ひぐらしのなく頃に 壊 姉探し編
第二話
平成17年、雛見沢の立ち入り禁止が解除された。そのアナウンスを知って、私は直ぐに父さんと雛見沢に行くことを決めた。
これは大分昔から考えていたこと、私は前々から父に「雛見沢に行く」ということを話していた。おそらく母さんが死んで1年から2年頃、だから19から20年前に決めていたことということになる。
私の霊感が強くなったのも確かその頃からだった。
母さんが亡くなってから、私は霊のようなものを感じることが出来るようになった。霊かどうかは今でも確信はない。ただ「誰にも見えない何か」が人よりも感じやすくなってることは確かだ。

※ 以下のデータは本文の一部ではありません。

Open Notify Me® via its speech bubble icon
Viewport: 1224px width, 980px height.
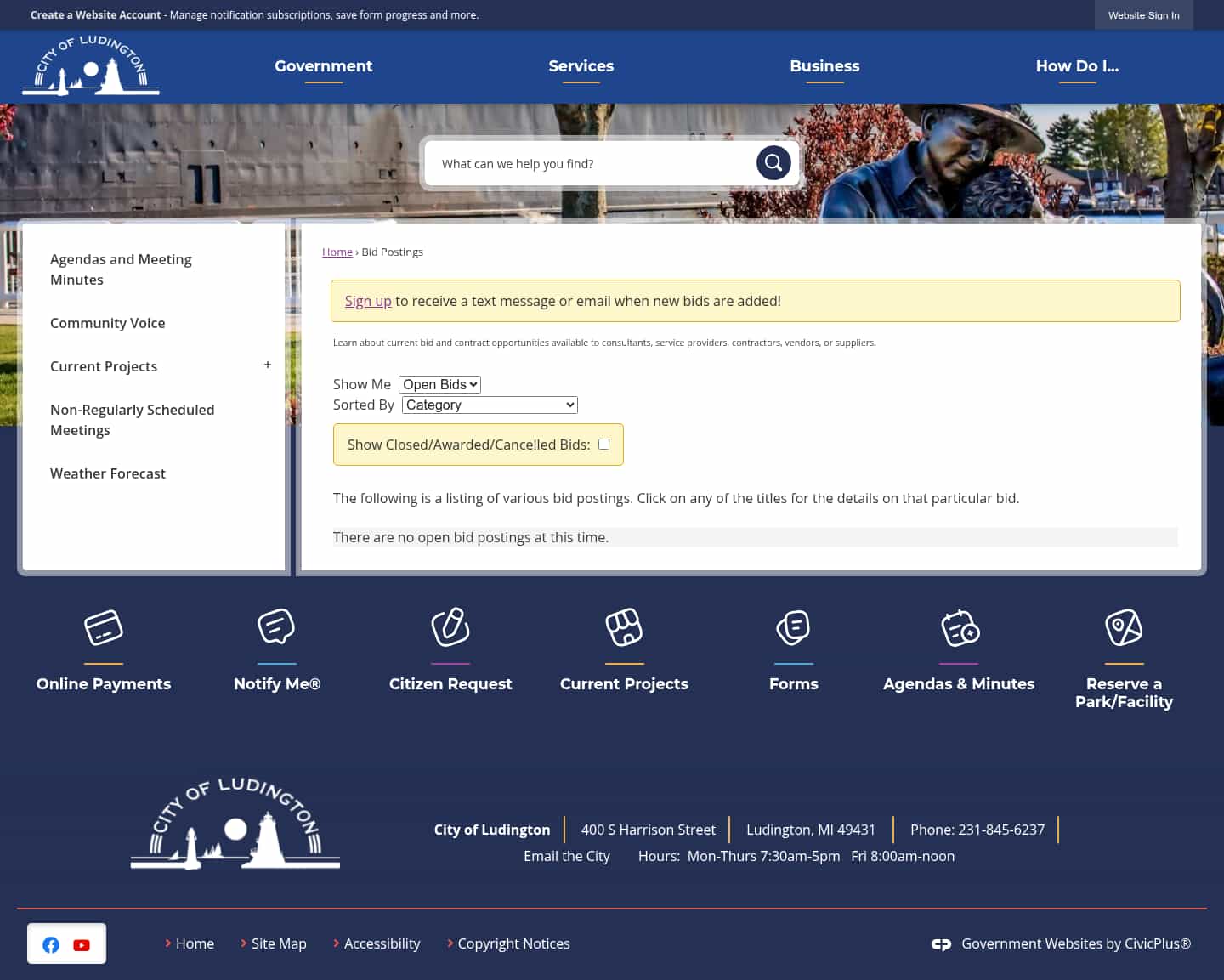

見えないけど、そこに何かが居るような気配。実際に何も見えない、けどそこに息づく気配はすごく人間に似ている。見えない人なんて霊しか思いつかない。「見えない何か」では語呂が悪いので、私はもっぱら「霊」と呼称することにしている。
とはいっても、霊感がある、なんてことは父さんにしか話していない。異常者が世間様からどのような目で見られるか、私は母をもって十分に知っていた。霊感があることが異常であることも、私は子供ながらにして十分に心得ていた。
今思うと子供の頃の私は相当大人びていたか老けていた。マセている、というよりもかなり達観したお子様だったらしい私は今も昔も全く変わっていないと思う。
霊感というのは年に応じて無くなっていくものだとか聞く。私もその例に漏れず、最近は子供の頃のような強力な気配を感じることはなくなった。気配を感じるだけで、霊を見ることが叶わなかったのは少しばかり悲しかった。
それでも姉さんの霊は弱々しくなりながらも、いつまでも感じ続けていた。
ほぼ毎日、夜寝る時も枕元で姉さんの霊を感じた。20年弱にも渡って執拗に私に憑き続ける姉さんはかなりしつこい性格だなあ、とも最近はうっとうしくも感じていた霊だったが、今年、つまり平成17年に入ってからその気配もピッタリと止んでしまった。ついに霊感の全てがなくなってしまったのかとも思ったが、6月になってあることが起きたのだ。
雛見沢の封鎖解除。
姉さんの霊は雛見沢の封鎖が解除された年に消えた。つまり姉さんは、「雛見沢で待っている。」そう言っているんだと私は解釈したんだ。